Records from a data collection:
++++++++
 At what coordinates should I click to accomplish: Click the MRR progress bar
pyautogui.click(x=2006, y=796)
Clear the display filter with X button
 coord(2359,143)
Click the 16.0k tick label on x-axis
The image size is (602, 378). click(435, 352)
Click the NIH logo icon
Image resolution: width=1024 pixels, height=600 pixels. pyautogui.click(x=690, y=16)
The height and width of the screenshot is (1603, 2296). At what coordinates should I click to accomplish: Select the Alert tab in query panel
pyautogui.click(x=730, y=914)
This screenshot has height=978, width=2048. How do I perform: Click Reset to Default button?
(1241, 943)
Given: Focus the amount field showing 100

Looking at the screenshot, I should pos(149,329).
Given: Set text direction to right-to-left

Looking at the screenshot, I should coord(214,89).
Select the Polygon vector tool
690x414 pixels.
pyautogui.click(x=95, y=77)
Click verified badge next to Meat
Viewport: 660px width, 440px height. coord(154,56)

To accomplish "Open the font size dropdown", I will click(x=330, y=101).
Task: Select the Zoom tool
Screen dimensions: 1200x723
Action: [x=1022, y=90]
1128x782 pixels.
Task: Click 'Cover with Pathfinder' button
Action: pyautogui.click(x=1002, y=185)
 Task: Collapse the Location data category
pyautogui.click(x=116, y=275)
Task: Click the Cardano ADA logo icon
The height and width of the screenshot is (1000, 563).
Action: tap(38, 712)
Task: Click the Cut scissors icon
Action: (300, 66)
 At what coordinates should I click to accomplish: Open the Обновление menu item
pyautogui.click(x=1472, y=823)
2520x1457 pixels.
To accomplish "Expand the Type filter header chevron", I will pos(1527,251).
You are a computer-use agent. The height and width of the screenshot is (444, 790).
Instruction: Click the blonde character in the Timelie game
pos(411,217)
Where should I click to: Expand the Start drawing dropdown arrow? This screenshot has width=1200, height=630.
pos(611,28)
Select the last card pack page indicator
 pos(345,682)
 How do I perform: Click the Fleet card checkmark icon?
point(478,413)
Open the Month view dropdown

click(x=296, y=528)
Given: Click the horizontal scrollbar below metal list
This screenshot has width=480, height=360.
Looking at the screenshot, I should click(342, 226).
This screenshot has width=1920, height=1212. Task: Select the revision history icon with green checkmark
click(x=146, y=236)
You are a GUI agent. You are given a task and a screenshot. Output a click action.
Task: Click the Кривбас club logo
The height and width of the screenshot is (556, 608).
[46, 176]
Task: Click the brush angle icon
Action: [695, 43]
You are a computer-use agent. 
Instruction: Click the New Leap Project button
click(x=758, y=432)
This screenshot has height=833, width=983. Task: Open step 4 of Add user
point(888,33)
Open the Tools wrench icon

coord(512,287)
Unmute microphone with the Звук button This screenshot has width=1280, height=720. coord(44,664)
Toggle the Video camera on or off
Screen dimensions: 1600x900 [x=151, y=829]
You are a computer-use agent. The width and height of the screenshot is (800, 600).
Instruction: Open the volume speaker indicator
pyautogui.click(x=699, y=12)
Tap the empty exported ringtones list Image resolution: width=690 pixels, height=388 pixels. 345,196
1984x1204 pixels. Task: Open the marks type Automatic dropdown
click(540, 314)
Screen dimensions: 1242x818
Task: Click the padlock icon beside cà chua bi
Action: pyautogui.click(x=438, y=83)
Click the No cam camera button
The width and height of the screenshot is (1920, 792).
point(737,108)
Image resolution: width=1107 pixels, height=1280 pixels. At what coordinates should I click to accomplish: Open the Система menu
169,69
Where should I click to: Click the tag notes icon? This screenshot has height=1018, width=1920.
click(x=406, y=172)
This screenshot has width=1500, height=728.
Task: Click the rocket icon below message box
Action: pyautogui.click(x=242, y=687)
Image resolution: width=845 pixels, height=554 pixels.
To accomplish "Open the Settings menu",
++++++++
§ **AIM**: Reproduce the lines of the records starting at the line that contains "Where should I click to: Expand" and ending at the line that contains "click(x=296, y=528)", including both of those lines.

§ **SOLUTION TO THIS TASK**:
Where should I click to: Expand the Start drawing dropdown arrow? This screenshot has width=1200, height=630.
pos(611,28)
Select the last card pack page indicator
 pos(345,682)
 How do I perform: Click the Fleet card checkmark icon?
point(478,413)
Open the Month view dropdown

click(x=296, y=528)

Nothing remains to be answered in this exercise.